CORRESP 1 filename1.htm SEC RESPONSE LETTER

October 27, 2009

Via EDGAR

Securities and Exchange Commission

Division of Corporation Finance

100 F. Street, S.E.

Washington, D.C. 20549

Attention:   

Mary Beth Breslin, Senior Attorney

Mailstop 3030

Re:    BTU International, Inc.
   Form 10-K for the fiscal year ended December 31, 2008
   Filed March 16, 2009
   Form 10-Q for the fiscal quarter ended June 28, 2009
   Filed August 7, 2009
   File No. 000-17297

Ladies and Gentleman:

In response to your letter of October 6, 2009 to BTU International, Inc. (the “Company”), we have the following responses. We have repeated the comment and followed it with our reply.

Form 10-K for the fiscal year ended December 31, 2008

Item 11. Executive Compensation, page 56

 

  1. We note your response to comment 5 in our August 31, 2009 letter, in which you indicate that you do not engage in benchmarking. Please refer to question 118.05 of the Regulation S-K Compliance and Disclosure Interpretations (available at http://www.sec.gov/divisions/corpfin/guidance/regs-kinterp.htm), which defines a benchmark as “using compensation data about other companies as a reference point on which – either wholly or in part – to base, justify or provide a framework for a compensation decision.” Your response indicates that you use comparative data as a “factor in setting compensation levels, “and you disclose on page 4 of your proxy that base salaries are “based on market practices of other companies.” You also disclose that in setting cash incentive compensation you consider the average amount of compensation paid by companies in a specific revenue range. We therefore reissue our comments.
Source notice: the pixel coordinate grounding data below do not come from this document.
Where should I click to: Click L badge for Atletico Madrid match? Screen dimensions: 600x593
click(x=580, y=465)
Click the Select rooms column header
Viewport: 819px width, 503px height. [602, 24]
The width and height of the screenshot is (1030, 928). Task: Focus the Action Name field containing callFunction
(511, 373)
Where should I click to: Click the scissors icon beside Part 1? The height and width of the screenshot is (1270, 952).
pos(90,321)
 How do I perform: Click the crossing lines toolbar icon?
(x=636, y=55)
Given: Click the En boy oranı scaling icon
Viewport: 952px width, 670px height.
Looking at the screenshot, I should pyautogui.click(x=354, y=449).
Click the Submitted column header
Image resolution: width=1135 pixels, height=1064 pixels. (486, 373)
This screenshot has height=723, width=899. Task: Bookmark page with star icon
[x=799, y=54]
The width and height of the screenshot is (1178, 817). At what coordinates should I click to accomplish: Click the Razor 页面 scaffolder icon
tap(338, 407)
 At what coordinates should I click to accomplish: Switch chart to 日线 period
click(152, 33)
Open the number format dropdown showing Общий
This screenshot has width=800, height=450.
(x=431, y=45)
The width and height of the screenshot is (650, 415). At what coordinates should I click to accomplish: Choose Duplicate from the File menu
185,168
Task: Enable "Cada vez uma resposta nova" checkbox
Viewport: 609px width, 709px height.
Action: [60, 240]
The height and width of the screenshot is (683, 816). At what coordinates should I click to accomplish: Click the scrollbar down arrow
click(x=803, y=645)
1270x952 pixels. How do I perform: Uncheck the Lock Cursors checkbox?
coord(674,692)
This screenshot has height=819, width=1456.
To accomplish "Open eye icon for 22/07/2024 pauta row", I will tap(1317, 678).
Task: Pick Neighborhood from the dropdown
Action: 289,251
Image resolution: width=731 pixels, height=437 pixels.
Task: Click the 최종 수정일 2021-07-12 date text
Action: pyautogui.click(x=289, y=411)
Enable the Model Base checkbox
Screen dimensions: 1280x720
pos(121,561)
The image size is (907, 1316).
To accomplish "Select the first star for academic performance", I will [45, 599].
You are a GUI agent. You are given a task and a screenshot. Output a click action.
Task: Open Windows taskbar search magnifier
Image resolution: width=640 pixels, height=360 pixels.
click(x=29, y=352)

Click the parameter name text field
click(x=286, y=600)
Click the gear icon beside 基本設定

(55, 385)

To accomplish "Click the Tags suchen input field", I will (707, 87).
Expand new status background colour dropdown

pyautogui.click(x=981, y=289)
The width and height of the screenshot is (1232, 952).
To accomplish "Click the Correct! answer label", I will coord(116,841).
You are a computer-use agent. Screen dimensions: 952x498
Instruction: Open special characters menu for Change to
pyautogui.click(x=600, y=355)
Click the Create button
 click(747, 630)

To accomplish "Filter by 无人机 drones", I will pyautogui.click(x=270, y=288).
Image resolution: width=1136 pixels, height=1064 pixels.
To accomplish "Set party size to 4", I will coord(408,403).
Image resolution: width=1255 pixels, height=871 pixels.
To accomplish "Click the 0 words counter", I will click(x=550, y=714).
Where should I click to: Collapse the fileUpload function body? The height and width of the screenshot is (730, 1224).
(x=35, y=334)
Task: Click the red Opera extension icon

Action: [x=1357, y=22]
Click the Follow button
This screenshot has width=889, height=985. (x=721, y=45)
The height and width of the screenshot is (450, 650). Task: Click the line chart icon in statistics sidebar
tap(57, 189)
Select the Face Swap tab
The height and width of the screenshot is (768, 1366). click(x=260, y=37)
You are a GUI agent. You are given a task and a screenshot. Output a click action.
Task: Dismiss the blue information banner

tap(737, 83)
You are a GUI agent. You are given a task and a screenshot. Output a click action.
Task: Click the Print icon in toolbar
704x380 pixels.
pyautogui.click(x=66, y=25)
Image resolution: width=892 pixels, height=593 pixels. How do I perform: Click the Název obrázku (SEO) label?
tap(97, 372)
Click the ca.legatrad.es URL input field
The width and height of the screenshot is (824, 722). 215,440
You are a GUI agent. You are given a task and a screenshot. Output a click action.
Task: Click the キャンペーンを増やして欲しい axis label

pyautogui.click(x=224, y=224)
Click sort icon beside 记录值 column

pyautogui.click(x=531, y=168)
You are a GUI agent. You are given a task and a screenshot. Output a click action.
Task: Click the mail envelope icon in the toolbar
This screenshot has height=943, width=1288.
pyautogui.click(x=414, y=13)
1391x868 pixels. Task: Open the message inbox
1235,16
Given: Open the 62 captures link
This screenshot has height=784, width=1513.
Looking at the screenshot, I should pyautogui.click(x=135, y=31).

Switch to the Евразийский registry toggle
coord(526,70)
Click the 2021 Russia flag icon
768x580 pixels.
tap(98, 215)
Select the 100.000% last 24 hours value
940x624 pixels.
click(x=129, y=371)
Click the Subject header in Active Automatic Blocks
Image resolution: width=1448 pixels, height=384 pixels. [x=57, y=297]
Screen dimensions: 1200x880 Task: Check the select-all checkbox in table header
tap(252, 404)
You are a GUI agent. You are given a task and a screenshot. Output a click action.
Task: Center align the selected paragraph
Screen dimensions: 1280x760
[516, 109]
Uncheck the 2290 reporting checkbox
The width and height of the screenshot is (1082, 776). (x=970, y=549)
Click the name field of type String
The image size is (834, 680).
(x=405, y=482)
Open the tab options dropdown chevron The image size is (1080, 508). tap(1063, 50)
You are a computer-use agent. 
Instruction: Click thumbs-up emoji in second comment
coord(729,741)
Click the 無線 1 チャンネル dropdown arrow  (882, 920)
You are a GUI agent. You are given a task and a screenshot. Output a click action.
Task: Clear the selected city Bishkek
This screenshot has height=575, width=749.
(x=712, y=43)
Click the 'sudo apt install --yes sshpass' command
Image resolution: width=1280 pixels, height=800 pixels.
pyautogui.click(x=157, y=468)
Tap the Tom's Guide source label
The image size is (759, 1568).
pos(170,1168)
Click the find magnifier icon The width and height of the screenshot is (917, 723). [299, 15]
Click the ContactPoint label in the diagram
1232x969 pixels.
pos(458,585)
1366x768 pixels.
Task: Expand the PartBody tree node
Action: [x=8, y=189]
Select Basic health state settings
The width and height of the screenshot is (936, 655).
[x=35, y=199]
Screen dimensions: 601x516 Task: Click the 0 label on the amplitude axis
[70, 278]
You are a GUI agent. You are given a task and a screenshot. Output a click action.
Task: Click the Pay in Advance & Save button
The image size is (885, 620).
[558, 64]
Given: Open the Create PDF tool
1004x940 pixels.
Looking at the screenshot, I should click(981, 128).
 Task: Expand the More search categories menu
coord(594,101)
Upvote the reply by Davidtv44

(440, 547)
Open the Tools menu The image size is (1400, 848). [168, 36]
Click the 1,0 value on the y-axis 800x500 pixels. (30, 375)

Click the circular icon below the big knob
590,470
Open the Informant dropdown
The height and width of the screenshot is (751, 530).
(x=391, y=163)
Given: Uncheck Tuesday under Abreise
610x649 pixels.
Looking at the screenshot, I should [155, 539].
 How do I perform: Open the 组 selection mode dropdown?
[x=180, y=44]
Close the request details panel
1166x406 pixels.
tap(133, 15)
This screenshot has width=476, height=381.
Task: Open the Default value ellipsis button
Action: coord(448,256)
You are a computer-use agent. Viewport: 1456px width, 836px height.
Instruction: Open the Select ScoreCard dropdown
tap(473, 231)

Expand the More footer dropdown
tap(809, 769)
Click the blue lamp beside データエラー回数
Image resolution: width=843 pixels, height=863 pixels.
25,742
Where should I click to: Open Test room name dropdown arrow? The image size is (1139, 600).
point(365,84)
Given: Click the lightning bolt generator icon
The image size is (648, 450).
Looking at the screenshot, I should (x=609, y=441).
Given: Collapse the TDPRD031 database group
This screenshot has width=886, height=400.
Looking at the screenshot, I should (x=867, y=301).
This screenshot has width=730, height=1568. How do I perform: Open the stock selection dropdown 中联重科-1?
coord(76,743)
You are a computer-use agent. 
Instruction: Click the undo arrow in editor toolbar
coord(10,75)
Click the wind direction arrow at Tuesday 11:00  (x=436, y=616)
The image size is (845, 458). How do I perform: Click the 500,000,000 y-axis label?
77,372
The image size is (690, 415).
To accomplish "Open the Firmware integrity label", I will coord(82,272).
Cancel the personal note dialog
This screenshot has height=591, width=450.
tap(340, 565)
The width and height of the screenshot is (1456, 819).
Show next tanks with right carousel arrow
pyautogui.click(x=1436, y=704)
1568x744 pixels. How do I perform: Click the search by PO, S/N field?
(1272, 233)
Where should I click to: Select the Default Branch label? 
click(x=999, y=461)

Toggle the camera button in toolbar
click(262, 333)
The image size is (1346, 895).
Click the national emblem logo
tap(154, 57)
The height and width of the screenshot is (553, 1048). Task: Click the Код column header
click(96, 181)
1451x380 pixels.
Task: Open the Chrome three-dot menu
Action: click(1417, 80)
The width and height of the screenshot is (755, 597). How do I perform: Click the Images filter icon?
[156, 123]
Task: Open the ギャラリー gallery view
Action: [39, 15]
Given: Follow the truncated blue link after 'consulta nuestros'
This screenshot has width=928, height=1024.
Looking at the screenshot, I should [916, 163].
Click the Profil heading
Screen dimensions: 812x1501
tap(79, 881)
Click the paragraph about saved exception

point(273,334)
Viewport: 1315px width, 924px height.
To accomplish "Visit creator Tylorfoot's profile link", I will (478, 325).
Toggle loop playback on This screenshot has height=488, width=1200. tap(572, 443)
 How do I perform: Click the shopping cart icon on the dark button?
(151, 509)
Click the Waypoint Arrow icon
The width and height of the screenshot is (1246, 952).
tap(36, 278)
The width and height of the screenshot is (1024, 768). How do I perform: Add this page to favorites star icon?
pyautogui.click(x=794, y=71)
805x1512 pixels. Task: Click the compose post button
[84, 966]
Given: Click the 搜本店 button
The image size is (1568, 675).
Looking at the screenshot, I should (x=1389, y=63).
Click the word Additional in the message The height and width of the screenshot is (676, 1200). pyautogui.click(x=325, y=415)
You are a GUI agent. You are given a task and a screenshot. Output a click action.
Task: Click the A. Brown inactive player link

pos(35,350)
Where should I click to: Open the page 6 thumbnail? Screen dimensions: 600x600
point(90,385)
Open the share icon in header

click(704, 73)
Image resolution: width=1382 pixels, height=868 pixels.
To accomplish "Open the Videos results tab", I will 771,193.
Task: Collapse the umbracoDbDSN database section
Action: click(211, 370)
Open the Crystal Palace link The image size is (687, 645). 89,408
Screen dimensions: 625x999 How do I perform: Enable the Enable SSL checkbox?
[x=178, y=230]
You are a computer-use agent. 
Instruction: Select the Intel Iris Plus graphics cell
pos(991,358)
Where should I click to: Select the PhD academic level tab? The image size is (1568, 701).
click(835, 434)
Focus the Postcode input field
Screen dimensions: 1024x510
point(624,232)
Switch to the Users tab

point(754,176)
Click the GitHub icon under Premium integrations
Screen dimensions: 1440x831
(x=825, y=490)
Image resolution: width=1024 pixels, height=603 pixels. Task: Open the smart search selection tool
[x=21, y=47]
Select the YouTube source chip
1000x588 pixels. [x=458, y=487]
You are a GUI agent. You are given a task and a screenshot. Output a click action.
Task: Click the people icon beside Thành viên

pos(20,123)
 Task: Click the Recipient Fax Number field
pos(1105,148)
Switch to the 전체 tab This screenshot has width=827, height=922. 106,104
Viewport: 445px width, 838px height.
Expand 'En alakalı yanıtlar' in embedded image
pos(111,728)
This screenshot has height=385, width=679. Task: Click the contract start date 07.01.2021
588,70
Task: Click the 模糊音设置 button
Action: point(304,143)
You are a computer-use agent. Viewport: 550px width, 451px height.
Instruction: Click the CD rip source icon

Reply: We acknowledge the comment and appreciate the distinction between benchmarking and using survey and similar data to obtain a general understanding about compensation practices. For the incentive cash compensation, the information that the Compensation Committee reviewed was from a survey that presented the data from companies based on revenues but did not provide the specific names of the companies in each of the categories. In addition, the review of proxy data was not performed systematically and was only looked to obtain a general understanding of what other companies are doing. In the future, if the company used compensation data from other companies to base, justify or provide a framework for” its compensation decisions, it will identify the companies in the CD&A.


Signatures

 

  2. We note your response to comment 8 and refer you to General Instruction D of Form 10-K, requiring a signature by the registrant and its chief executive officer. You should also refer to the language appearing on page 12 of that Form, which sets forth the language required to distinguish signatures of the registrant from those of the officers. Given that your Form 10-K does not contain such language identifying whether Mr. van der Wansem signed on your behalf or as chief executive, please amend your Form 10-K to provide proper signatures.

 

  3. Reply: As discussed with the staff, we will file an amendment on Form 10-K/A to clarify the signature page.

Form 10-Q for the fiscal quarter ended June 28, 2009

Item 4. Controls and Procedures, page 18

 

  4. We note your response to prior comment 11 that you began taking remediation initiatives starting in the second quarter of 2009 to correct your material weaknesses in internal control over financial reporting. With a view toward clarified disclosure, tell us what changes were made to your internal controls over financial reporting for the period ended June 28, 2009 and tell us whether these changes materially affected, or are reasonably likely to materially affect, your internal control over financial reporting.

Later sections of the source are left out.